▼▼▼

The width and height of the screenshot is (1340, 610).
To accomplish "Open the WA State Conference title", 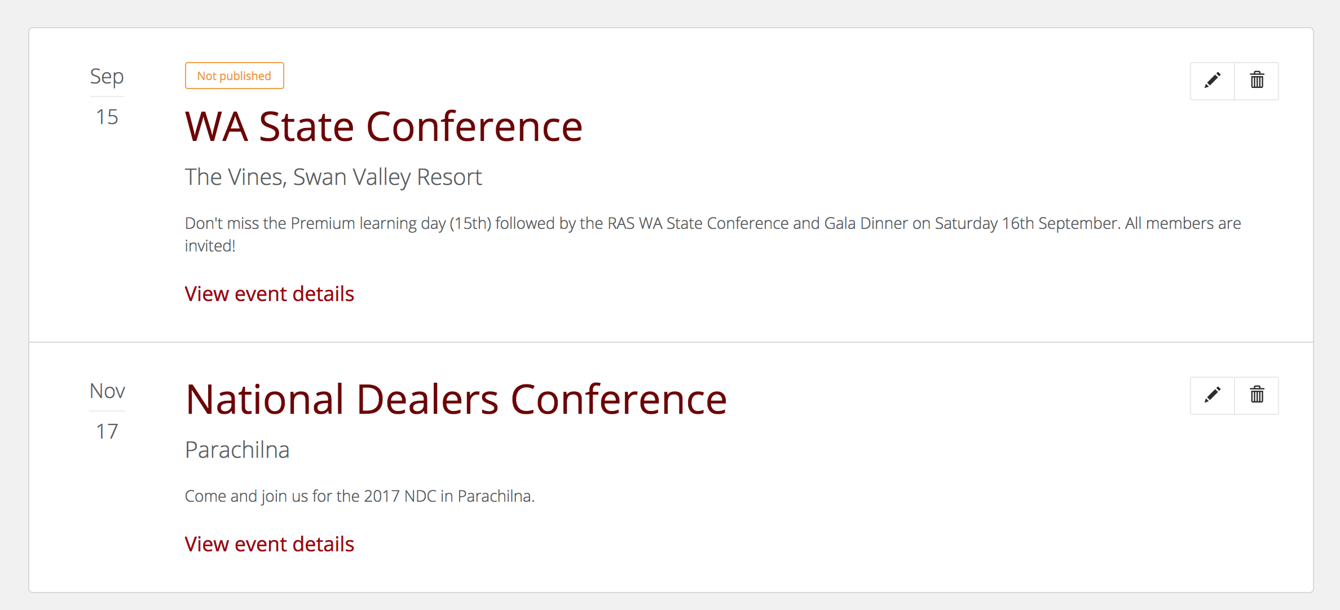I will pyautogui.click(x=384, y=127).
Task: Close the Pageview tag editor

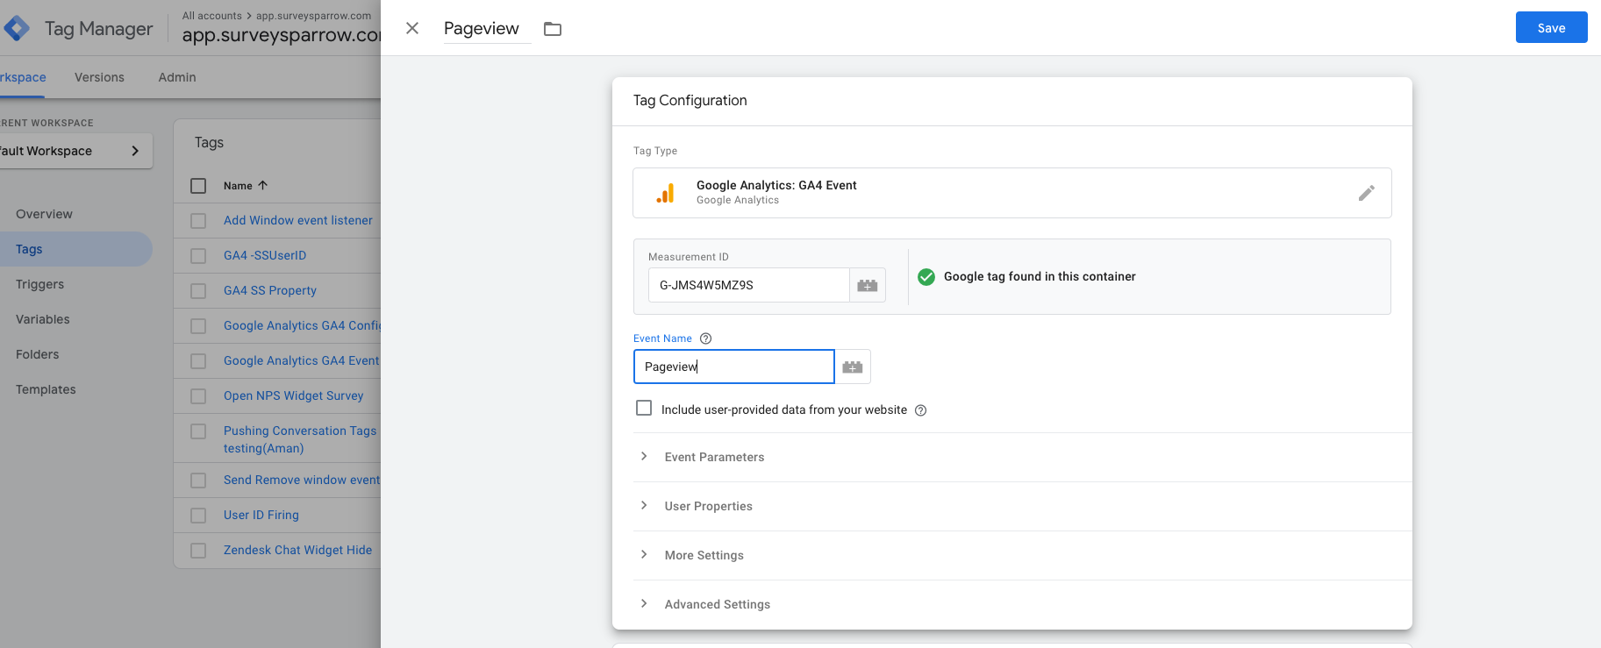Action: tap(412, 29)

▲▲▲
▼▼▼

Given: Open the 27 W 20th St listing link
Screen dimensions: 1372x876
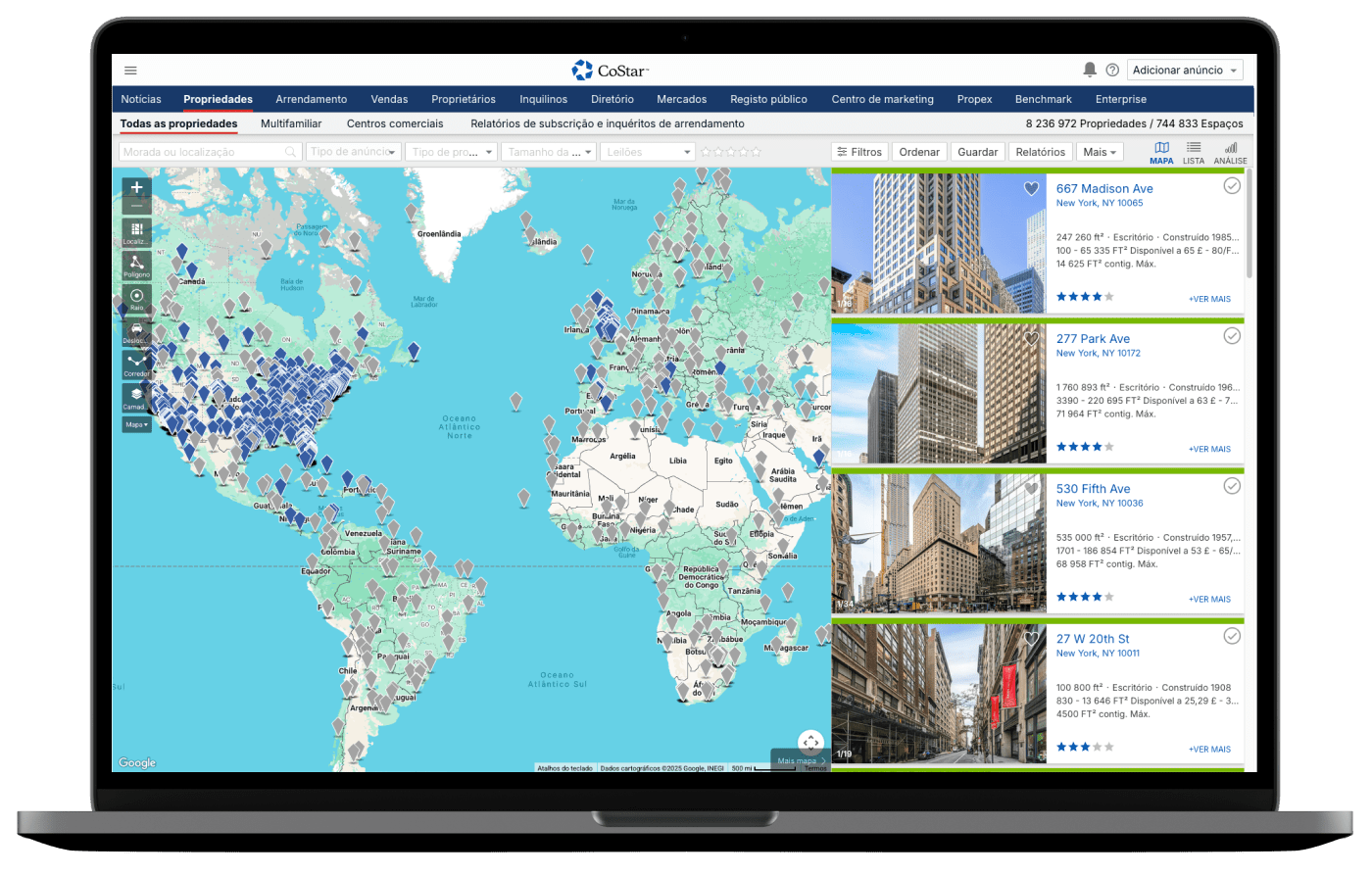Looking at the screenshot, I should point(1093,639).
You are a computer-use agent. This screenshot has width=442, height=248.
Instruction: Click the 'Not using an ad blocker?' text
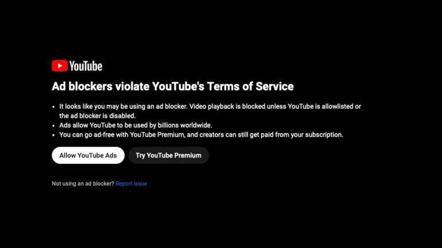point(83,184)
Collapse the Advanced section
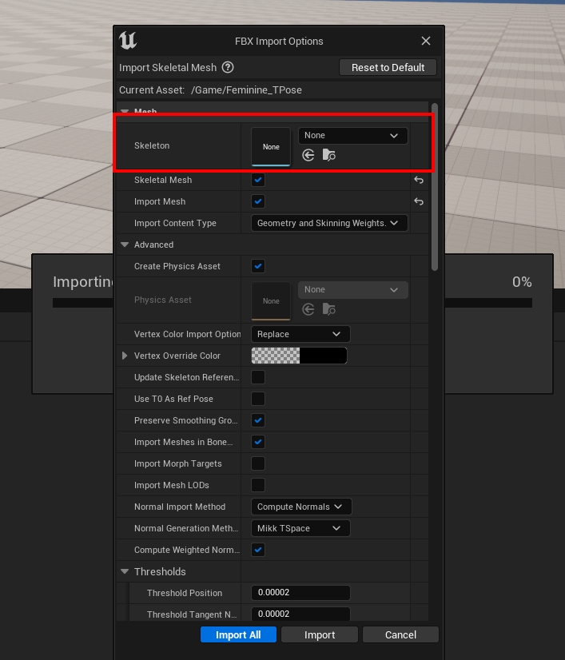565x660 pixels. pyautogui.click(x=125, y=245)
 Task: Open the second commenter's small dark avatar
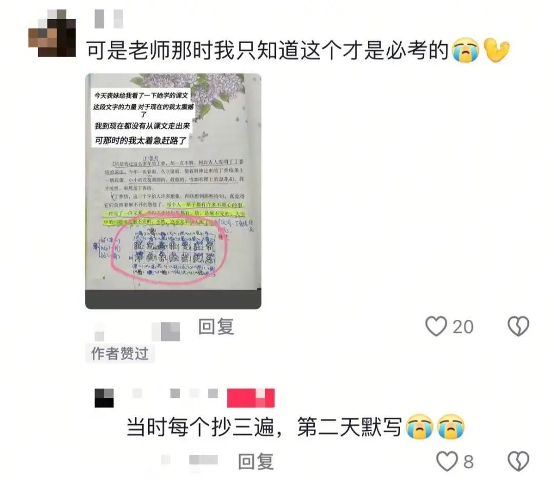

▲▲▲
▼▼▼

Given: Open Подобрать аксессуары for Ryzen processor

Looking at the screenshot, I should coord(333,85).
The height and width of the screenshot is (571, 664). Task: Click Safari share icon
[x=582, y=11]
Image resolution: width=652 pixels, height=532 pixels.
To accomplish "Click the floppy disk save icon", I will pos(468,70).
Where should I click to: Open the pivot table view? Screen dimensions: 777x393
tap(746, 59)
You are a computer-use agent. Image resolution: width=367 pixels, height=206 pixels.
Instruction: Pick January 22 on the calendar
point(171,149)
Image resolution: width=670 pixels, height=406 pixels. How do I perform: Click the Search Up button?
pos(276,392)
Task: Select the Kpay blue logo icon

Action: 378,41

▲▲▲

Task directions
Go through the listing above and locate each line that holds the word "computer". Copy those lines.

Task output
You are a computer-use agent. This screenshot has width=442, height=248.
You are a computer-use agent. Image resolution: width=367 pixels, height=206 pixels.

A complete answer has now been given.